[Date Prev][Date Next][Thread Prev][Thread Next][Date Index][Thread Index]
Re: [Bug-wget] [PATCH] Make wget capable of starting download from a spe
From: |
Yousong Zhou |
Subject: |
Re: [Bug-wget] [PATCH] Make wget capable of starting download from a specified position. |
Date: |
Sat, 21 Dec 2013 17:24:47 +0800 |
User-agent: |
Mutt/1.5.20 (2009-06-14) |
On Sat, Dec 21, 2013 at 01:51:04PM +0530, Darshit Shah wrote:
> I have a few comments on the patch. Commenting inline.
Thank you.
>
> On Sat, Dec 21, 2013 at 12:32 PM, Yousong Zhou <address@hidden>wrote:
>
> > This patch adds an option `--start-pos' for specifying starting position
> > of a download, both for HTTP and FTP. When specified, the newly added
> > option would override `--continue'. Apart from that, no existing code
> > should be affected.
> >
> > Signed-off-by: Yousong Zhou <address@hidden>
> > ---
> > Hi,
> >
> > I found myself needed this feature when I was trying to tunnel the
> > download of
> > big file (several gigabytes) from a remote machine back to local through a
> > somewhat flaky connection.

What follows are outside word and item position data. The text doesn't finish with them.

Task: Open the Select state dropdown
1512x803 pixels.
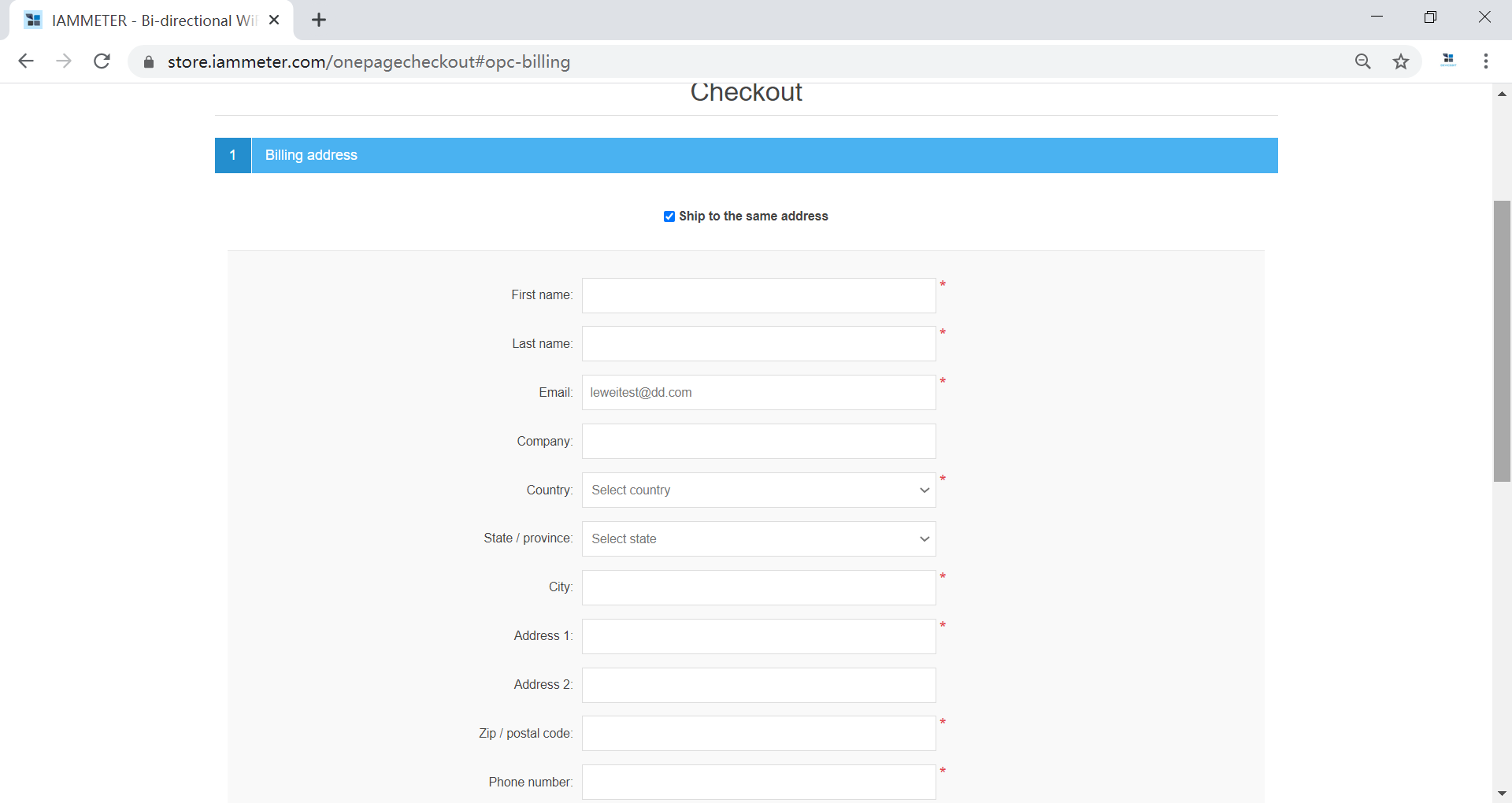Action: (758, 539)
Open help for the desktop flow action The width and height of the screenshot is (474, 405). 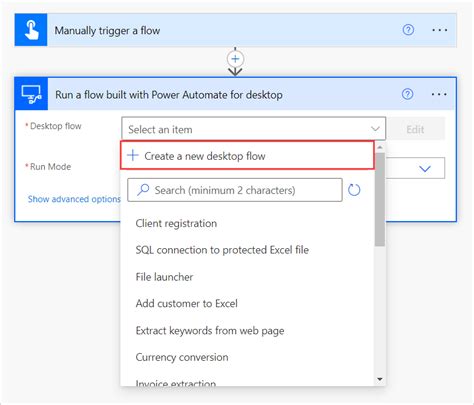pyautogui.click(x=407, y=94)
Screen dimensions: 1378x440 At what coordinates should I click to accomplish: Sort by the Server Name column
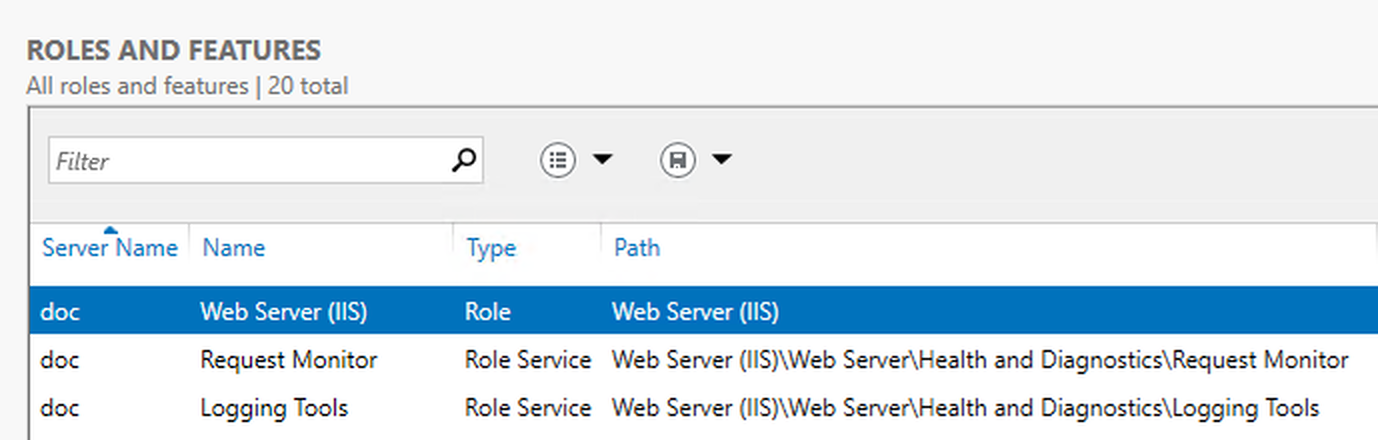[x=110, y=248]
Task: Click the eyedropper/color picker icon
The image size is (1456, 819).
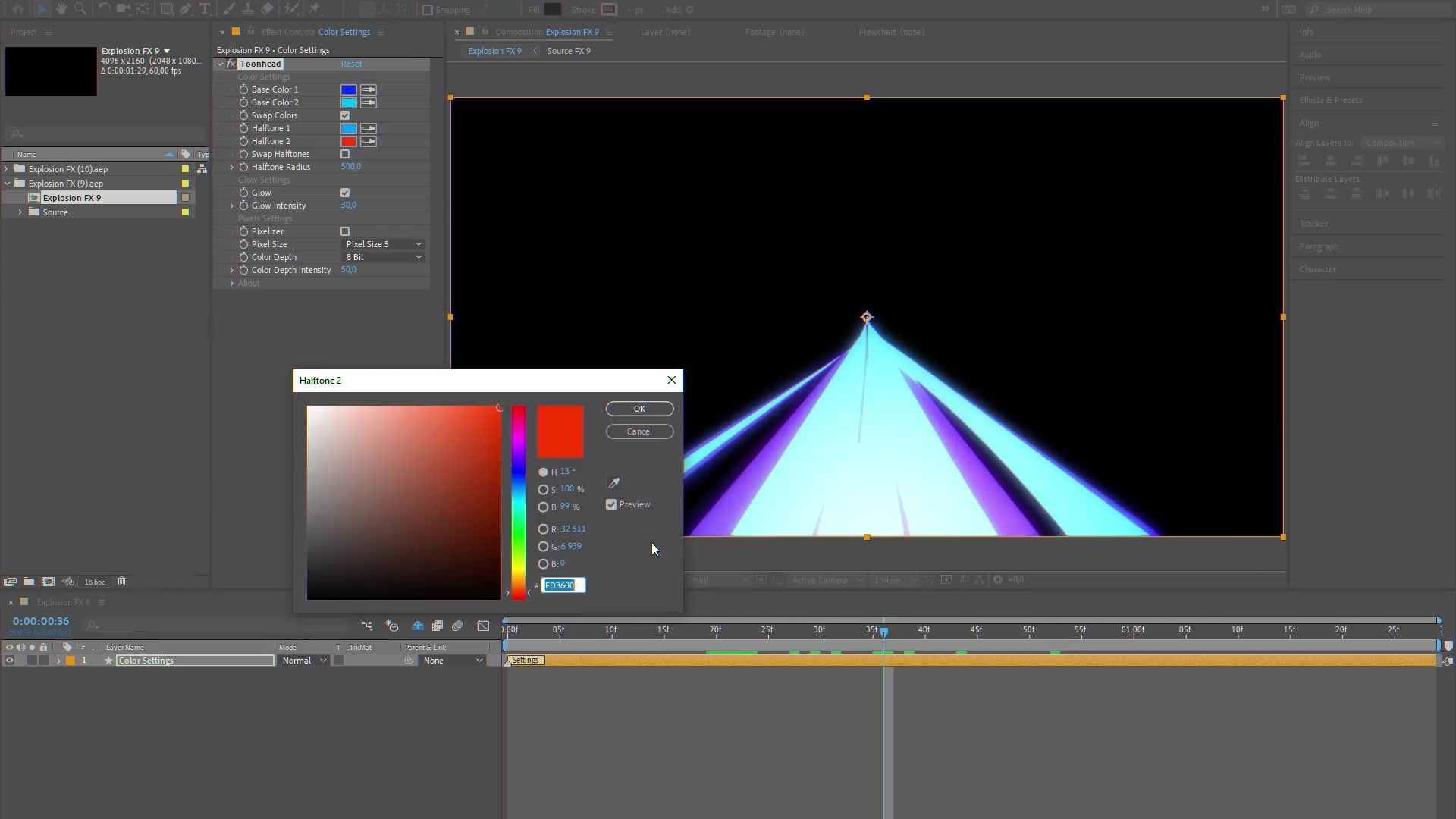Action: point(614,483)
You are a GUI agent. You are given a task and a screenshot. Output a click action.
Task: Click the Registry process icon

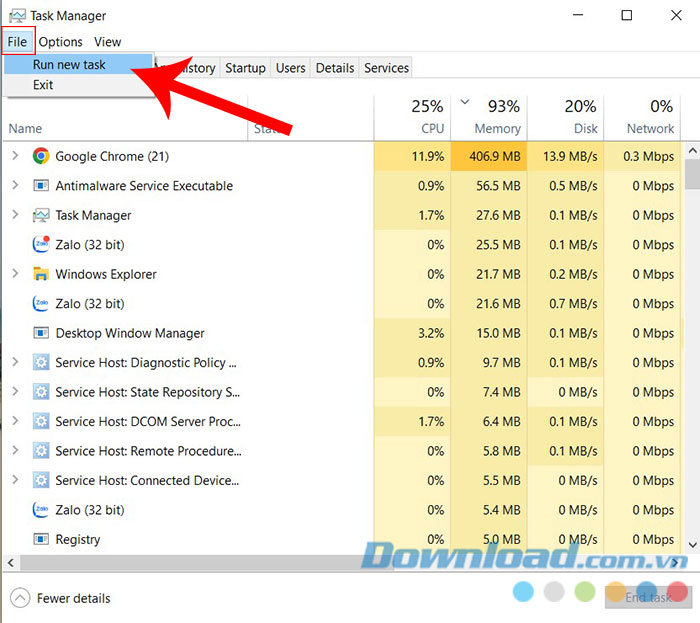pos(41,539)
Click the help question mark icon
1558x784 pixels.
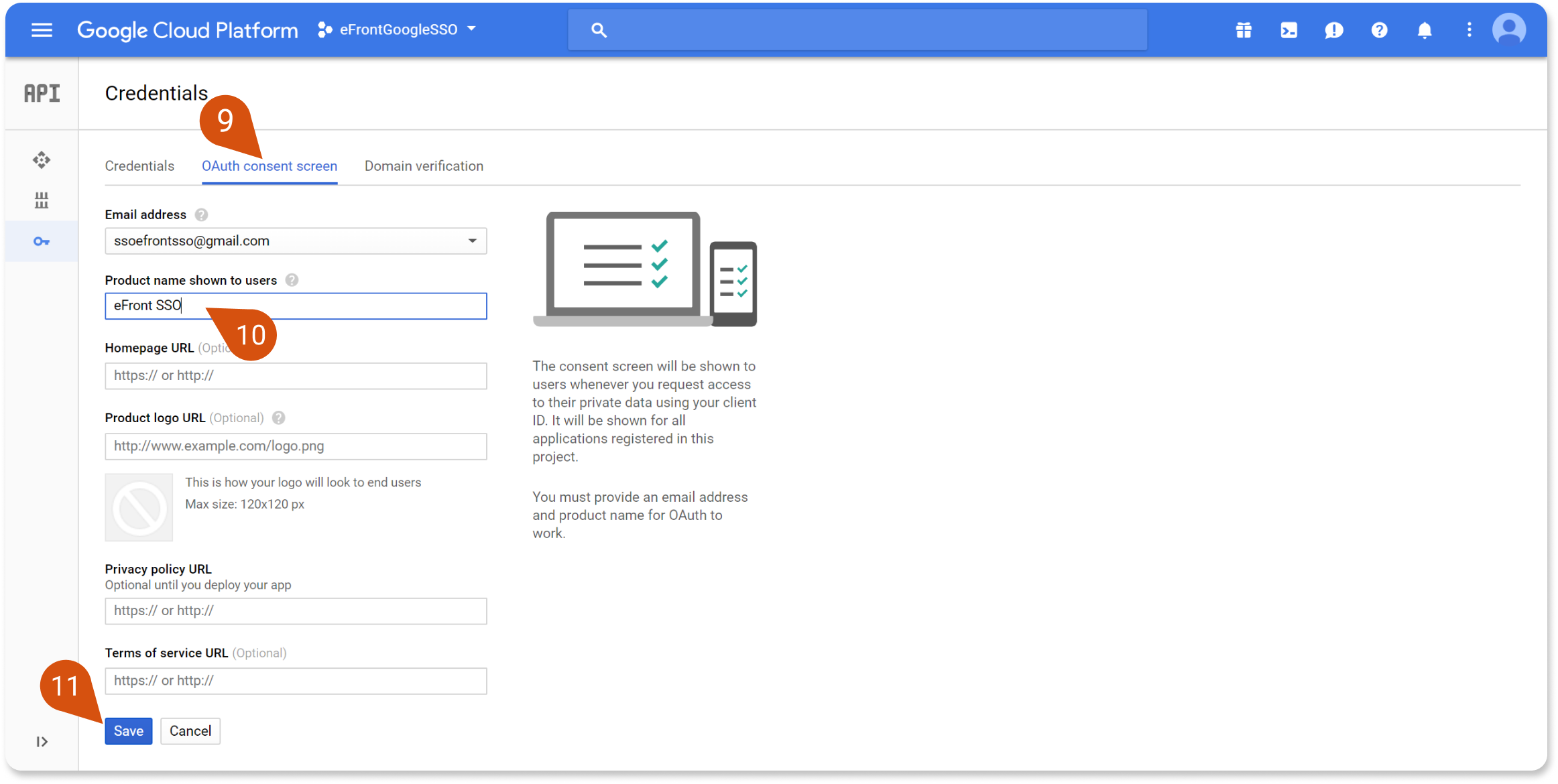click(1379, 30)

It's a pain both for the server and local
> > network
> > users if we have to repeat the previously already downloaded part in case
> > that
> > the connection hangs or breaks. Specifying 'Range: ' header is not an
> > option
> > for wget (integrity check in the code would fail), and curl is not fast
> > enough.
> > So I decided to make this patch in hope that this can also be useful to
> > someone
> > else.
> >
> > What integrity check would fail on using the Range Header? And if you
> already have a partially downloaded file why is using the --continue switch
> on an option?
`--continue` only works if there is already a partially downloaded file
on disk. Otherwise, specifying `-c' will only tell wget to start from
scratch.
By 'Range: ' header I mean headers specified by `--header'. If the
server sends back a 'Content-Range: ' header in the response, wget would
think that it's unexpected or not matching what's already on the disk
(would be zero if there is no file on disk). If I get the code right,
the check is at `http.c:gethttp()':
2744 if ((contrange != 0 && contrange != hs->restval)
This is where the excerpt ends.